__Problem__.
Quote word for word the stretch of rows below, from the line containing "You are a GUI" through the line containing "click(x=79, y=537)", and omit the pictures from your answer.

__Records shown__.
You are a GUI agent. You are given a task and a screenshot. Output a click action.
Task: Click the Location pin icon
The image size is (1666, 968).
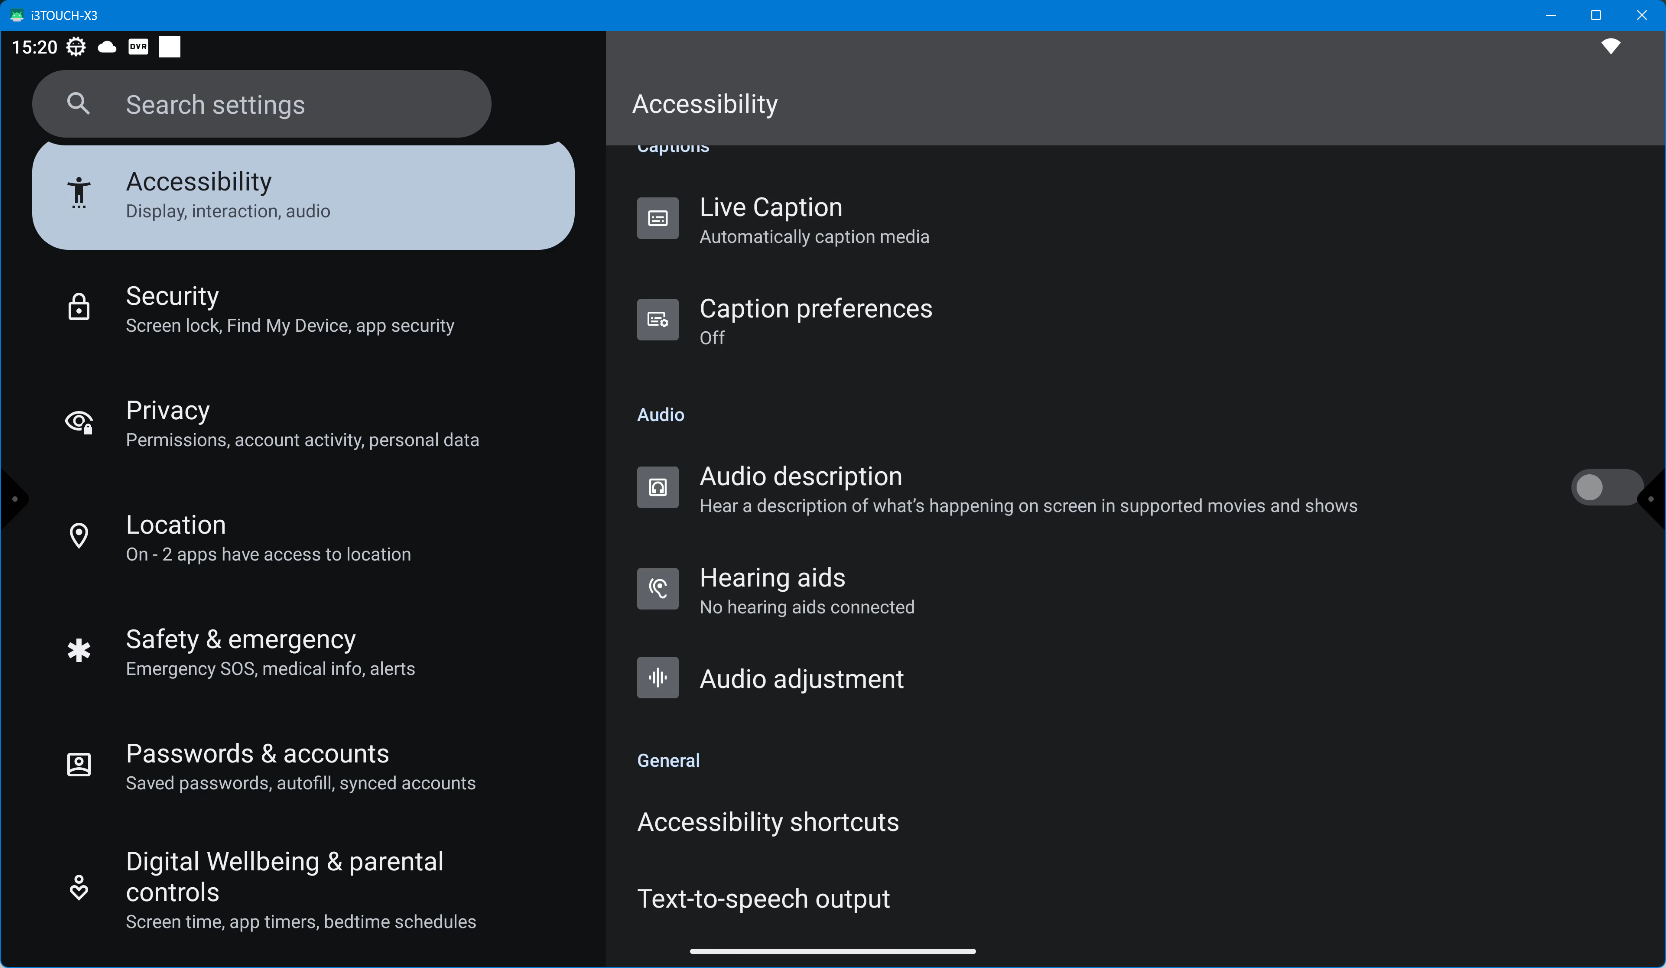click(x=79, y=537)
---
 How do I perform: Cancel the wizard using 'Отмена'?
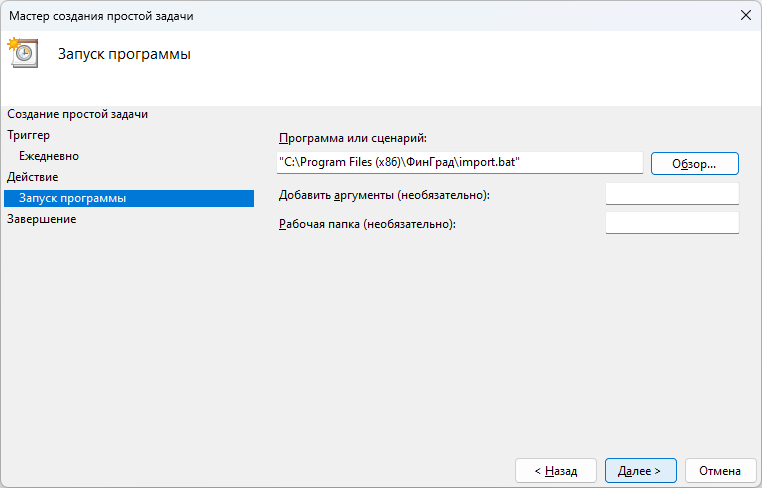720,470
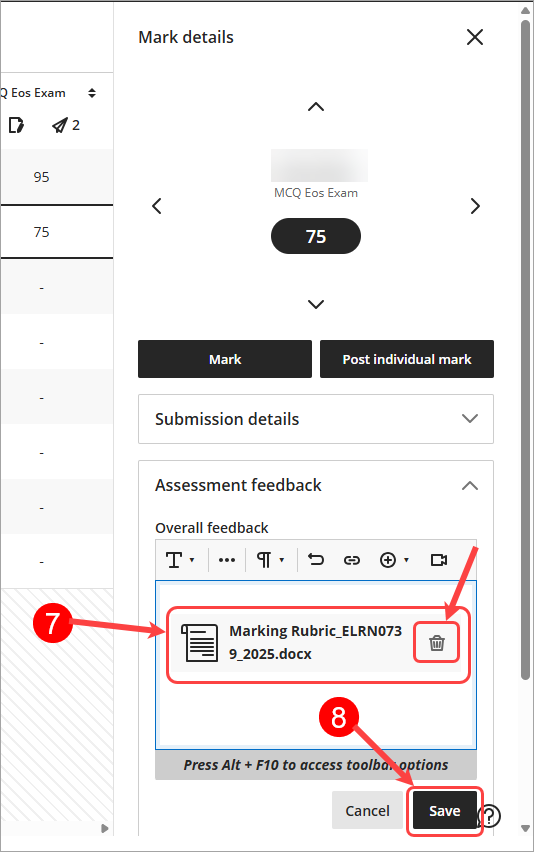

__Solution to this task__.
You are a GUI agent. You are given a task and a screenshot. Output a click action.
Task: Click the Location pin icon
The image size is (1666, 968).
click(x=79, y=537)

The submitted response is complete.